Whatever the fight was about, the origin was irrelevant; a ridiculous stand-off between two people who have been together long enough to know better. I was supposed to be cooking us dinner, followed by Netflix on the couch with a cuddle. Instead, I was lying in bed, vibrating like a tuning fork, heart beating as if I stood on a ledge, ready to jump.

Somehow, a conversation around the contents of a garden shed had taken a hairpin turn. He’d stormed off, changed course, and decided to drive south instead of waiting for the morning. And now I was alone, replaying the tape in my head, trying to disentangle what had happened.

And then it started. My chin began trembling uncontrollably, a wobbly tic of nerves and muscle, stopping and then starting again. My lips were numb. Was this the beginning of Parkinson’s, or some other dreaded neurological disease? I was bone-tired, scared and exhausted, yet flooded with adrenaline that made sleep impossible.
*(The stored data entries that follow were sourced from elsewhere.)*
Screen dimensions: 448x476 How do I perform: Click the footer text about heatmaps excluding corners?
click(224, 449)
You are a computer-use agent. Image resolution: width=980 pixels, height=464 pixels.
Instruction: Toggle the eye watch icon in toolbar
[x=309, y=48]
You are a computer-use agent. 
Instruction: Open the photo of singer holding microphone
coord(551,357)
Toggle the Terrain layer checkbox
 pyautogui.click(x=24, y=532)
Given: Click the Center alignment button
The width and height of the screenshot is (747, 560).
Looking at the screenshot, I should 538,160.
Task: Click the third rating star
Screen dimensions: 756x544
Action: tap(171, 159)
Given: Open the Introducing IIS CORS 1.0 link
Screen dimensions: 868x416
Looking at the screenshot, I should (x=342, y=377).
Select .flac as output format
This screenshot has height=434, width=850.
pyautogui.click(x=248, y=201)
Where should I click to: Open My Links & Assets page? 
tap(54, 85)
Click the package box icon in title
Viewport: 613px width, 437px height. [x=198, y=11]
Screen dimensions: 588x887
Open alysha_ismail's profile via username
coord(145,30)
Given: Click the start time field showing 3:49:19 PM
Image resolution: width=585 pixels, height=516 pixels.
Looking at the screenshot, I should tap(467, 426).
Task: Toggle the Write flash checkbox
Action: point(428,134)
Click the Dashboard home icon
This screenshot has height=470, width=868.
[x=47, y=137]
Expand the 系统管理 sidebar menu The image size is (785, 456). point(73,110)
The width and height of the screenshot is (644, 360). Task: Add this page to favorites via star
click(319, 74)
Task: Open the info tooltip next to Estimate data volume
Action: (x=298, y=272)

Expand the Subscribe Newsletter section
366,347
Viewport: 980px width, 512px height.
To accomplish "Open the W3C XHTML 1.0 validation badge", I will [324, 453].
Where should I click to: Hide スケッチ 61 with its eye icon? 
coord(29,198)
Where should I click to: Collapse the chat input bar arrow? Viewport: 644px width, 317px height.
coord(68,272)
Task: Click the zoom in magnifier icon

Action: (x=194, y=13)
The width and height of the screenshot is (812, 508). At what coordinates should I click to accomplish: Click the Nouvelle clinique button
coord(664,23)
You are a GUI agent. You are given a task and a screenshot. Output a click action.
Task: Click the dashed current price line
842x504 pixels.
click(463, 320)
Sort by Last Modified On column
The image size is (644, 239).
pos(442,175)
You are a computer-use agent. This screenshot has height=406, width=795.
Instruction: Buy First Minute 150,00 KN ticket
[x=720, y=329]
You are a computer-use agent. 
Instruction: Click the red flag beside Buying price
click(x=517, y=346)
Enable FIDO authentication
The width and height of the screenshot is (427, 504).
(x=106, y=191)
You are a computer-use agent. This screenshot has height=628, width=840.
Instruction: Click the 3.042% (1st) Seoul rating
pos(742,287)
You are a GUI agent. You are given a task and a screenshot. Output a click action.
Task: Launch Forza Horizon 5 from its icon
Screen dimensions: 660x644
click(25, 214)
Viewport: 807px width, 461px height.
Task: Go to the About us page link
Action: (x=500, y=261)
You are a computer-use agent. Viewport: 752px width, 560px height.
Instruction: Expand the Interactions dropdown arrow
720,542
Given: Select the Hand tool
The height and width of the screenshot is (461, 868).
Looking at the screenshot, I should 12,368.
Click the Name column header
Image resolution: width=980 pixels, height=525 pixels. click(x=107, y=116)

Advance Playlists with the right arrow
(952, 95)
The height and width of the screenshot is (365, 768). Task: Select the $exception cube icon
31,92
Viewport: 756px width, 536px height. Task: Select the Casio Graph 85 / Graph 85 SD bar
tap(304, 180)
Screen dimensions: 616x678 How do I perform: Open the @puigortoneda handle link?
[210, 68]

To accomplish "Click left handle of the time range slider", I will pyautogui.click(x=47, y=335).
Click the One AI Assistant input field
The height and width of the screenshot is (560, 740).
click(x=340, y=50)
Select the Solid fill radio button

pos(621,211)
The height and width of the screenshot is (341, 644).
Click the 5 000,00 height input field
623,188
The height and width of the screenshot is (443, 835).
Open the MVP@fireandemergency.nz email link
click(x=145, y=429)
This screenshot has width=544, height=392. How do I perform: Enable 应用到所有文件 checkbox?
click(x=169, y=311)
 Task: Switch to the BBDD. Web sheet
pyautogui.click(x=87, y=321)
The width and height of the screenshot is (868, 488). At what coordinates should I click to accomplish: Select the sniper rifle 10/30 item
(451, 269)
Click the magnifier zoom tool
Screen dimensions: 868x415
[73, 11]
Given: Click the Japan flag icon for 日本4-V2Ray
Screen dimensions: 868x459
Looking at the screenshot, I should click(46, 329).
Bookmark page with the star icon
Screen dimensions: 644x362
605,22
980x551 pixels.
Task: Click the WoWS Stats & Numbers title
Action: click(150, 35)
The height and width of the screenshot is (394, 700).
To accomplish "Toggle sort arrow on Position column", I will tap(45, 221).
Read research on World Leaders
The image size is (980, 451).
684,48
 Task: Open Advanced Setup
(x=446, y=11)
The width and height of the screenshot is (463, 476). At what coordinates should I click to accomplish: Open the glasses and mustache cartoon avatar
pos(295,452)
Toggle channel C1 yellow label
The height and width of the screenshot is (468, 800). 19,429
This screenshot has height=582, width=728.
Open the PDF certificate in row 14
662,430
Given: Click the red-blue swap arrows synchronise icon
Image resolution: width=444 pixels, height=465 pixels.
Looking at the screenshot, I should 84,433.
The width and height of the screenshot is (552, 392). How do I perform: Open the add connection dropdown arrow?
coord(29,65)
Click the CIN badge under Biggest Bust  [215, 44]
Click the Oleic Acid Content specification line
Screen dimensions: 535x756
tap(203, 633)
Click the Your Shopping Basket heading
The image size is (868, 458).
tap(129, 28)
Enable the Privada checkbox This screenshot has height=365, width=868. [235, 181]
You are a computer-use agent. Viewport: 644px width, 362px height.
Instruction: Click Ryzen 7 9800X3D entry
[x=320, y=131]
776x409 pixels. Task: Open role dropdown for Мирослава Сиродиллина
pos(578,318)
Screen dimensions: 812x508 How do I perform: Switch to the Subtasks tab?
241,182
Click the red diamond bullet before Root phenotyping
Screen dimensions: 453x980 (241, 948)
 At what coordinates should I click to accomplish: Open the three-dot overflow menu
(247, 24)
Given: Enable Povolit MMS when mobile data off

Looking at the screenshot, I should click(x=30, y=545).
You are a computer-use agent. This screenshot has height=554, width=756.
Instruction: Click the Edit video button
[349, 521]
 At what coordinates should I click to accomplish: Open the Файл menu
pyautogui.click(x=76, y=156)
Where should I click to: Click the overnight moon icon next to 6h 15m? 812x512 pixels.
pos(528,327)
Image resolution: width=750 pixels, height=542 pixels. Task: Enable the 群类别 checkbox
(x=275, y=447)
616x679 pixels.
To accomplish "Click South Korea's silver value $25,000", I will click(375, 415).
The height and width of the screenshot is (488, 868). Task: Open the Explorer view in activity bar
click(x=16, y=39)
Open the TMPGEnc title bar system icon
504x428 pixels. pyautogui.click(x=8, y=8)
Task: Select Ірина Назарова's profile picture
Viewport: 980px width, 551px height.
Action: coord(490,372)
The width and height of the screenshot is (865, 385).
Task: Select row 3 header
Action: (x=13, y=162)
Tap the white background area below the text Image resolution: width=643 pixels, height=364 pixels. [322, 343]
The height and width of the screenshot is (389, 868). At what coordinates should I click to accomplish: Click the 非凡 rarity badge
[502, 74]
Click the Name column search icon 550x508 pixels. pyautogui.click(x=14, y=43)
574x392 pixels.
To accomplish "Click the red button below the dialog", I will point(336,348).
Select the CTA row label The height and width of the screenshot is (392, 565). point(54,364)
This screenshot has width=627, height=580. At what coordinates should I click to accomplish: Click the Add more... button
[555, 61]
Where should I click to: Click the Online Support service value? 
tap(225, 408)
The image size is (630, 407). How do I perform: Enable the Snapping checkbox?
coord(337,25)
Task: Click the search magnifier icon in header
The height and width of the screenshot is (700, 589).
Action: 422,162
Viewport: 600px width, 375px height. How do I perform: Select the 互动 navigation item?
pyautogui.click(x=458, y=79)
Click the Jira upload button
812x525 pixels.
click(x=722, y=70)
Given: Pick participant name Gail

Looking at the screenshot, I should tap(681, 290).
No amount of counting backward or tapping on my arm was working. I stayed switched on high alert, attuned to danger through some ancestral hard-wired impulse.

Trauma memory

Navigating enduring relationships is a skill, but after trauma, life changes; the internal scar tissue has a long memory. And those scars aren’t topics most caregivers readily discuss.

I’d experienced this sense of extreme anxiety once before, months after my husband suffered a traumatic brain injury in Iraq in 2006. He was out of the danger zone between life and death, slowly improving, but still very much recovering in the rehabilitation hospital. Out of nowhere, I’d woken in the middle of the night, black thoughts and fears flying at me like crows, flooding me with panic. How would I take care of everyone? Would we need to sell the house if he couldn’t work? Questions and doubts swirled in my brain, as my body rose to the fear with a physical response, shivering, heart hammering, all of it overwhelming me.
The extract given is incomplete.